Gegenstand fast aller Mysterien war der Mythos von einem in der Urzeit auf Erden erschienenen Gott sowie dessen Sterben und Auferstehen. Dieses wurde in dramatischen Riten „gespielt“, um das urzeitliche Geschehen zur kultischen Gegenwart werden zu lassen. Durch symbolische Handlungen wurden die Teilnehmer an den Mysterien in das Geschick des Gottes einbezogen, um ihnen das Heil zu vermitteln. Zutritt zu den Mysterien erhielt der ‚Suchende’ durch die Initiation (lat. initium = Eintritt), bei der er symbolisch sterben musste, um durch die Mysterien wiedergeboren zu werden.
Die Mysterien waren meist Ausdruck kosmischer Urerfahrungen, wie der Wechsel von Nacht und Tag (Tod und Widergeburt der Sonnengottheit; Geburt, Wachstum, Sterben, Aufenthalt im Totenreich und Auferstehung der Mondgottheit).
Die Kultgötter sind daher immer Vegetationsgottheiten, da mit dem Wechsel der Jahreszeiten der Rhythmus der Vegetation einhergeht.
Erst im Mittelalter bildet sich das Substantiv Mystik heraus als Name für eine überrationale, unmittelbare, teils visionäre Erfahrung des Göttlichen. Dieses religiöse Phänomen ist uralt und kann zurückverfolgt werden bis zu den Naturvölkern, bei denen Menschen durch Askese, Tanz oder Rauschekstasen die Verbindung mit höheren Mächten suchen. In den Hochreligionen ist das Ziel solchen Strebens die Erfahrung der „unio mystica“, der Einswerdung von Mensch und absolutem Sein.
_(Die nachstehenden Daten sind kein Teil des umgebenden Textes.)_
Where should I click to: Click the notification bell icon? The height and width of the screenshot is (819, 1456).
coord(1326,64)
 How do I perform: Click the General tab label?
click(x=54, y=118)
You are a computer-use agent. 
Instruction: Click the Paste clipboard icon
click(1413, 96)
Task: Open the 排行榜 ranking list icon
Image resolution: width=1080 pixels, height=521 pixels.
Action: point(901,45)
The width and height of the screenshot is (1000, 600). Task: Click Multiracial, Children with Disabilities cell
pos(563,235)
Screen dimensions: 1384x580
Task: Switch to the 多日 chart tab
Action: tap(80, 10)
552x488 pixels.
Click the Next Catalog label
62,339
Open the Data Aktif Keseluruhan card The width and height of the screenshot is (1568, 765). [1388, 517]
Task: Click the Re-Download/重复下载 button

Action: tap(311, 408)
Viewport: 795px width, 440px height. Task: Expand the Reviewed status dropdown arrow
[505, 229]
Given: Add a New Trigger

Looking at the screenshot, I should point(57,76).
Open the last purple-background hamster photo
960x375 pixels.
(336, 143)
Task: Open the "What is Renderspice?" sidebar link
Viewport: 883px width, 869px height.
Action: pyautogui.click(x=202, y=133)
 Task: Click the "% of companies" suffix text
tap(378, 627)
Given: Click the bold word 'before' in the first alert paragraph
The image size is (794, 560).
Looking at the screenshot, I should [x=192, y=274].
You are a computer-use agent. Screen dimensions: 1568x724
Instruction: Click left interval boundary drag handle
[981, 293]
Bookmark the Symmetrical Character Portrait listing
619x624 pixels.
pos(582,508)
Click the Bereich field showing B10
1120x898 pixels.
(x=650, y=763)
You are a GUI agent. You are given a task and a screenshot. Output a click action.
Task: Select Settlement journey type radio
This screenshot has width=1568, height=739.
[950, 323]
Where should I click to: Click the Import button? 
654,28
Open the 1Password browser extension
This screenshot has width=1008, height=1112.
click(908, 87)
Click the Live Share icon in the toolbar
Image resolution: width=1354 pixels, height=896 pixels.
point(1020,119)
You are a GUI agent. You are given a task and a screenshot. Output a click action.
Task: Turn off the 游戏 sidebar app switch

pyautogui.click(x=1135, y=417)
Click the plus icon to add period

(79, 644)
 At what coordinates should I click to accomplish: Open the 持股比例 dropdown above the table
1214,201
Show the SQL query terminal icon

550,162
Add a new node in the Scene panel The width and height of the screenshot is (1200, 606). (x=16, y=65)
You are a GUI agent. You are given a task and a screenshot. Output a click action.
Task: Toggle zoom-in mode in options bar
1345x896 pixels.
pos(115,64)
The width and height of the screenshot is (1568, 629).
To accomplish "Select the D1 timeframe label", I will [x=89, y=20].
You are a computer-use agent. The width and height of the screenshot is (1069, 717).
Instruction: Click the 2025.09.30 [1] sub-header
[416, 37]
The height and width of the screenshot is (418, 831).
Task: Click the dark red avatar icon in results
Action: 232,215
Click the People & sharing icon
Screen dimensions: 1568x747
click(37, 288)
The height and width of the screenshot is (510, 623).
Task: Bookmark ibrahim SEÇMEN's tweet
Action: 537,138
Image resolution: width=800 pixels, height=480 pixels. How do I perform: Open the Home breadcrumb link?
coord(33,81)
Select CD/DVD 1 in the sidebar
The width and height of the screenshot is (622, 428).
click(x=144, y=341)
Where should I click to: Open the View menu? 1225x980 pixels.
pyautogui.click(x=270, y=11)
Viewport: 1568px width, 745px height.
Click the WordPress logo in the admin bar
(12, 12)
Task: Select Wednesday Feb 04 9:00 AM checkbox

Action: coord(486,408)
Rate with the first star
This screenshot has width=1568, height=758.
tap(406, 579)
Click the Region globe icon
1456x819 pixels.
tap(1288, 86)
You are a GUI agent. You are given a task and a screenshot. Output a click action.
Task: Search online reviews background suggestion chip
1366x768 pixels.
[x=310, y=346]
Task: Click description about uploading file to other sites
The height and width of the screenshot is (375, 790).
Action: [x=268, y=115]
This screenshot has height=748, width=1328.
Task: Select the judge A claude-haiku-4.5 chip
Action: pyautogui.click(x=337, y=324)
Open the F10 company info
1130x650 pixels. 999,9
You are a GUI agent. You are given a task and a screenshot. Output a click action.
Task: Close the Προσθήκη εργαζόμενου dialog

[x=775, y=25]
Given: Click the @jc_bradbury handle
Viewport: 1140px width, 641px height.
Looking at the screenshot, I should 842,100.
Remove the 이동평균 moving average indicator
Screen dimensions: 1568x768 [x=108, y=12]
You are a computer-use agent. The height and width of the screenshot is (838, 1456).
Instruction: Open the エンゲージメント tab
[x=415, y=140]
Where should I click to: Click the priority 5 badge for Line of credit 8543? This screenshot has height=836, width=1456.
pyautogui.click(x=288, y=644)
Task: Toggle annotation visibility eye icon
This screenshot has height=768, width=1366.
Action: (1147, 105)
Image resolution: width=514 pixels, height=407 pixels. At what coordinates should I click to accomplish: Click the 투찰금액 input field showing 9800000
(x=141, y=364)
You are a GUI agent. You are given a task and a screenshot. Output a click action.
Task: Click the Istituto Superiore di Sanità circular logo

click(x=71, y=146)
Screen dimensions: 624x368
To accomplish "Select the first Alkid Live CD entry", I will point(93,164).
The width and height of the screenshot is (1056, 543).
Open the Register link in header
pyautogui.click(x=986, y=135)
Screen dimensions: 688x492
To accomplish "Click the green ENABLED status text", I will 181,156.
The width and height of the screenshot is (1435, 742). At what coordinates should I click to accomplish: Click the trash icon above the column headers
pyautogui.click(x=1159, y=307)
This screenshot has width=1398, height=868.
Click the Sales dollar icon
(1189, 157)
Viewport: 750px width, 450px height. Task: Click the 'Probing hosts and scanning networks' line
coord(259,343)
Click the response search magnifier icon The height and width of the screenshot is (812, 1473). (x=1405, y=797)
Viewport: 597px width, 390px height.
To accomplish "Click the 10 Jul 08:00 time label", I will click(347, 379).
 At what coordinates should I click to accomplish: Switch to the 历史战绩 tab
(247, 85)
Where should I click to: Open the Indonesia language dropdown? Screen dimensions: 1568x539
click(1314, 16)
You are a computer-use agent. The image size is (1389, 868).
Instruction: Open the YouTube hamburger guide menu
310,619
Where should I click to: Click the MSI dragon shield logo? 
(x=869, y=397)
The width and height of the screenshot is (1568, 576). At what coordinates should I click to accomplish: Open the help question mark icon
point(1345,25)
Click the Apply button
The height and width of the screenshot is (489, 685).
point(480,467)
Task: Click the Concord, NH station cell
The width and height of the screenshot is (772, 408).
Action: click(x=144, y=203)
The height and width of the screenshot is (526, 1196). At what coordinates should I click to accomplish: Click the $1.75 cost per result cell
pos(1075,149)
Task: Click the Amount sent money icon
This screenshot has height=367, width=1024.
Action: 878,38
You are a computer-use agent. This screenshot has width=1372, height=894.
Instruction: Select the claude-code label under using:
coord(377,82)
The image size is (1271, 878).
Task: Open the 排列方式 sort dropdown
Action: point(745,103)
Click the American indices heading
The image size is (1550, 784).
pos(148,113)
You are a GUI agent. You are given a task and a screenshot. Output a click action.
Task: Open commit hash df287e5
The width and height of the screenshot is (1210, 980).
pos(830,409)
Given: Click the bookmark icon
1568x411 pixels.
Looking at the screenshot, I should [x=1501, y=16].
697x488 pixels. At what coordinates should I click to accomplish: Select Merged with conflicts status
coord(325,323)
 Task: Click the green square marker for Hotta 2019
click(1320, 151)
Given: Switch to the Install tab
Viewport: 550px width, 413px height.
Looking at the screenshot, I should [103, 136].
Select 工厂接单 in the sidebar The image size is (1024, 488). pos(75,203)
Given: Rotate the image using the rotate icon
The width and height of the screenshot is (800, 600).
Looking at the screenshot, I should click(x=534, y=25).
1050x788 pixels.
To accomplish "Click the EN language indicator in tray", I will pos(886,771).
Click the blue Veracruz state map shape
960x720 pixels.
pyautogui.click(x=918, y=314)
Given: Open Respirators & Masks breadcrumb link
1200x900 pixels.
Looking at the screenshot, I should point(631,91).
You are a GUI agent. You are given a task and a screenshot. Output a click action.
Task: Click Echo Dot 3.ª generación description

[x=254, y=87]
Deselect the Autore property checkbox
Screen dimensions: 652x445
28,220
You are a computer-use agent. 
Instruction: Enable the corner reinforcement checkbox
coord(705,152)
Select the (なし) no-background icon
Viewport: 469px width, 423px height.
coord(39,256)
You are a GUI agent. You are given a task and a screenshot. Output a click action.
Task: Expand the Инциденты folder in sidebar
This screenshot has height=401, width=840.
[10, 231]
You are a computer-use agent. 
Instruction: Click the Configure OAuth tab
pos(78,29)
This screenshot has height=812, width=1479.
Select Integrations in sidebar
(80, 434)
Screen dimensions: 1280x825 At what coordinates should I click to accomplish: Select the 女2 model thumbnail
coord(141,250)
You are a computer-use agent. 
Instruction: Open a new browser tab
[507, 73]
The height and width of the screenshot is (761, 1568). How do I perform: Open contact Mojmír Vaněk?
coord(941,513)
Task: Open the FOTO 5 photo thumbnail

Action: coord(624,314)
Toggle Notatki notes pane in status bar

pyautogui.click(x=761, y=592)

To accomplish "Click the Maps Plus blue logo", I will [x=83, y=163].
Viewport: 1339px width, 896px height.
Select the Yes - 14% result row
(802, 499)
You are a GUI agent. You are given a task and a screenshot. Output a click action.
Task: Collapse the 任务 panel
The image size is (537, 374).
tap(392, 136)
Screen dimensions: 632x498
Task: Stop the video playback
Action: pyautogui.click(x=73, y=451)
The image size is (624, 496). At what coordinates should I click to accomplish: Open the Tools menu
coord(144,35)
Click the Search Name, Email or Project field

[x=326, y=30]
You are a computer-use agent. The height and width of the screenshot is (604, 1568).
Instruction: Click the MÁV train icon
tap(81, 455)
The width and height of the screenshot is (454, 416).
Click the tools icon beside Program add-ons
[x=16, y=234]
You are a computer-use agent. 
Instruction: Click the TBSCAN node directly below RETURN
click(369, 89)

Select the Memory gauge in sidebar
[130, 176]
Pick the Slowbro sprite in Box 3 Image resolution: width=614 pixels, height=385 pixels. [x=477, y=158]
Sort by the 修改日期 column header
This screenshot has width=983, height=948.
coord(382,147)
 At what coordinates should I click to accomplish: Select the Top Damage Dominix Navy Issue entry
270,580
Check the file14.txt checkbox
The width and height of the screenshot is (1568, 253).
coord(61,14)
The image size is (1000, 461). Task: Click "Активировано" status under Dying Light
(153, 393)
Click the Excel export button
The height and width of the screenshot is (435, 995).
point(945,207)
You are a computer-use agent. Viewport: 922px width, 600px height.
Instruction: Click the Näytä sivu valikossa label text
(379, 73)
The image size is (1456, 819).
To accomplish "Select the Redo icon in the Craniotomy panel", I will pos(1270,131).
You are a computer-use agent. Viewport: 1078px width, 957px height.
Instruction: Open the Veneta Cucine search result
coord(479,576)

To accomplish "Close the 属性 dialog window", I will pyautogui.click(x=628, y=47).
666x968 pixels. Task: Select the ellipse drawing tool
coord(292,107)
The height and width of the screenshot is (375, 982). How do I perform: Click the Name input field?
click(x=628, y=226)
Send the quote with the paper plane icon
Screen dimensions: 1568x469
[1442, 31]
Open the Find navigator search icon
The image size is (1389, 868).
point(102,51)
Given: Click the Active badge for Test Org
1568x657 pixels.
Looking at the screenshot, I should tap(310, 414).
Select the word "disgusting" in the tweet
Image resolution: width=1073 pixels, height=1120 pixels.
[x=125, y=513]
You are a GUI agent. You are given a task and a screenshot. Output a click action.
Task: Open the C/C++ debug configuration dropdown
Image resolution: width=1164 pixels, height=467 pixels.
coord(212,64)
Der Begriff Mystizismus dagegen bezeichnet eine intuitiv-irrationale Geisteshaltung, die durch unmittelbares Annehmen einer vermeintlich höheren Wahrheit Erkenntnisse sucht, welche weder in den Bereich religiösen Erlebens (Mystik) gehören, noch verstandesmäßiger Prüfung standhalten.